Zaehle, S., & Friend, A. D. (2010). Carbon and nitrogen cycle dynamics in the O-CN land surface model, I: Model description, site-scale evaluation and sensitivity to parameter estimates. Global Biogeochemical Cycles, 24, GB1005. doi:10.1029/2009GB003521.


Zitierlink: http://hdl.handle.net/11858/00-001M-0000-000E-DB50-3
Zusammenfassung
Nitrogen (N) availability plays a key role in terrestrial biosphere dynamics. To understand and quantify the role of terrestrial N in the Earth system, we developed an advanced terrestrial biogeochemical model O‐CN that mechanistically couples terrestrial energy, water, carbon, and nitrogen fluxes in terrestrial ecosystems.

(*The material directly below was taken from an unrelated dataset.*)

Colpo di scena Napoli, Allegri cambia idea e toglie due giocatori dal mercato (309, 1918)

We evaluate this new model against observations from intensive forest monitoring plots at temperate and boreal locations in Europe. O‐CN simulates realistic foliage N concentrations and N cycling rates and reproduces observed diurnal and seasonal cycles of C fluxes as well as observed gradients in vegetation productivity with N availability for the forest sites studied. A sensitivity test reveals that these results are reasonably robust against uncertainties in model parameter estimates. Using this model we quantify the likely contribution of anthropogenic N deposition to present ecosystem C sequestration as 36 (range: 2–79) g C g−1 N in agreement with ecosystem manipulation studies.